# Prayers for a Child please



## Nastytater (Sep 5, 2012)

I have a friend of mine who is only 16. She was in the hospital the other day with stomach pains. The doctors thought it was just chrones disease but did a Biopsy to make sure. Also wanted a second opinion from a GI doctor. The results showed up today and they reported that she has  active cancerous cells surrounding her colon. She's been on shot nerves all day long. Any and all prayers are appreciated and may God Bless each and everyone of you all.
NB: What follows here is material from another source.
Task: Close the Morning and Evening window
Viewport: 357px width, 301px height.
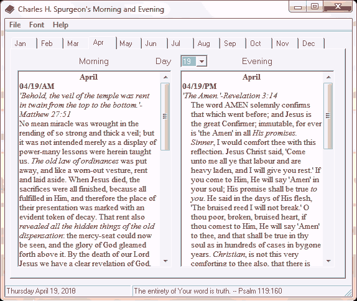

Thanks


----------



## Ronnie T (Sep 5, 2012)

Prayers for her.
.


----------



## Sargent (Sep 5, 2012)

sent.


----------



## dwhee87 (Sep 6, 2012)

Prayers that they've caught it early and a full recovery is on the way.


----------



## Huntress (Sep 6, 2012)

Prayers sent.


----------



## Paymaster (Sep 6, 2012)

Prayers from here are added as well.


----------



## blood on the ground (Sep 6, 2012)

payer sent!


----------



## pstrahin (Sep 6, 2012)

Prayer sent.


----------



## Jasper (Sep 6, 2012)

Prayers sent!


----------



## CAL90 (Sep 6, 2012)

Prayers sent


----------



## BRIAN1 (Sep 6, 2012)

Prayers sent.


----------



## Inthegarge (Sep 6, 2012)

Praying for this young lady and her doctors.........


----------



## ross the deer slayer (Sep 6, 2012)

Prayers sent


----------



## jagman (Sep 6, 2012)

praying for complete healing. joshua 1:9 have i not commanded you? be strong and courageous.Do not be afraid; do not be discouraged, for the lord your god will be with you wherever you go."


----------



## georgia357 (Sep 7, 2012)

Prayers sent for your friend.


----------



## Israel (Sep 7, 2012)

jagman said:


> praying for complete healing. joshua 1:9 have i not commanded you? be strong and courageous.Do not be afraid; do not be discouraged, for the lord your god will be with you wherever you go."


yes. 
and yes, Father


----------



## mtnwoman (Sep 7, 2012)

Prayers sent for the young lady and her family and friends...and also her doctors. 

By His stripes we are healed.


----------



## speedcop (Sep 11, 2012)

I pray for this young lady, God does and will heal. Im living proof cancer aint nothing to God


----------